During the final 50 laps of 267 at the 1.5-mile track they battled in a “Blue Angels Formation,” racing just inches apart. During several laps they alternately ran three abreast, something generally considered impossible at CMS

As the Charlotte track’s annual fall race—now the Bank of America 500-- looms Saturday night, Wilson and I reminisced Monday about  that sensational autumn Sabbath thriller a half century ago.

Starting on the 174th lap through the conclusion, Lorenzen, Turner and Foyt alternated in the lead 11 times. Hutcherson never led during this stretch, but was very strong in the mix.

The reason that Wilson was squirming?

He had built the engines powering the Fords fielded by the storied Holman-Moody team for Lorenzen, Hutcherson and Foyt. Additionally, he was working on Lorenzen’s crew as the jackman during pit stops.

“I’ve probably never known a day like that one in my life,” said Wilson, now 78. “It was absolutely nerve-racking. “Every one of those last 50 laps was agony. Not only was I worrying that my engines might fail, I was worried that our guys might take each other out.

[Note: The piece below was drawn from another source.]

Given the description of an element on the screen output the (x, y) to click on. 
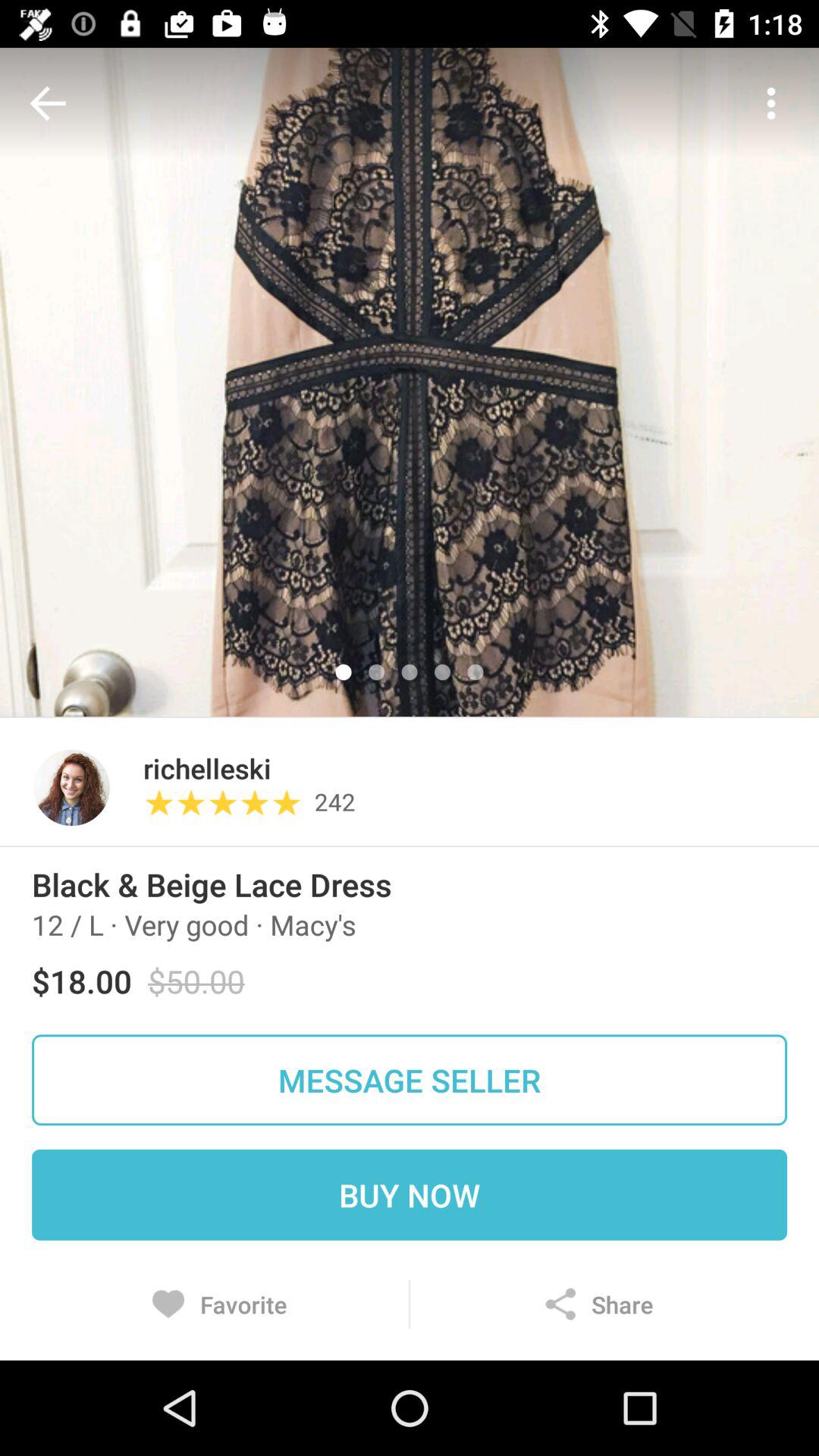
tap the item at the top left corner (51, 102)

“And the way they were racing, no one giving an inch, that easily could have happened.”

To a degree, it did.

With six laps remaining Foyt maneuvered high in turn three to try and pass leader Lorenzen. The man who was to win four Indy 500s got into the “marbles,” spun and his car scraped along the steel guard rail for perhaps 150 yards. Turner spun to miss Foyt as Hutcherson narrowly avoided a collision.

Lorenzen gained an edge he wasn’t to lose, taking the checkered flag three car lengths ahead of runner-up Hutcherson. Turner took third in a Wood Brothers entry, giving Ford a 1-2-3 sweep.

Ned Jarrett and LeeRoy Yarbrough completed the top five. Foyt finished sixth, two laps down.

Waddell Wilson continues a connection to stock car racing as a consultant to Jerico Transmissions, following a storied career as an engine-builder/crew chief who won well over 100 races and took NASCAR championships.  His “Gray Ghost” Oldsmobile driven by the late Buddy Baker still holds the Daytona 500 average speed record of 177.602 mph, set in 1980.

Wilson was inducted into the National Motorsports Press Association Hall Of Fame in 2011 and is a winner of the N.C. Stock Car Racing Hall of Fame’s Golden Wrench Award.

Among all these accomplishments, Waddell, a native of the Blue Ridge Mountains who now lives at Birkdale Village north of Charlotte, rates his role in that fabulous fall race of ’65 at Charlotte very high on the list of favorites.

Some of Foyt’s fans grumbled that Lorenzen had pushed A.J. into the wall during the pulsating final laps.

“There had been some fender contact between us earlier, but not that time,” said Lorenzen. “Our cars absolutely did not touch. It appeared to me that A.J. went into the turn a little too hard and got into the loose stuff.”

Regardless of what happened in that incident, the performance of the Holman-Moody engines was a fabulous feat for Wilson, a relative rookie with the organization, He had joined the Charlotte team only a year earlier.

How did it happen that he built three engines for as many drivers in the race?

“Well, I was the regular engine builder for Freddie,” Wilson said of Lorenzen, a storied driver who was inducted into the NASCAR Hall of Fame in January.  “We were having pretty good success. We’d won the Daytona 500 and World 600 (at Charlotte) earlier in ’65.

“A.J. was aware of this, so he went to Jacques Passimo, then the head of Ford’s racing operations in Detroit, and asked for me to build him an engine, too. Passimo passed this word on to John Holman, and he told me to do it.

“When Hutch found this out, well, he also wanted one of my engines for the 400.

“To keep peace in the family, I was ordered to build one for Hutch also.”

Wilson shook his head in looking back over the decades to that autumn day so long ago when what is now the Cup Series was known as NASCAR’s Grand National Division.

“To fret that one engine might fail always put a lot of pressure on me. I took it very personal,” said Waddell. “To have three in such a high profile way in one race, it almost was overwhelming.

“I remember what a great, great relief it was when the checkered flag fell and that thing was over.”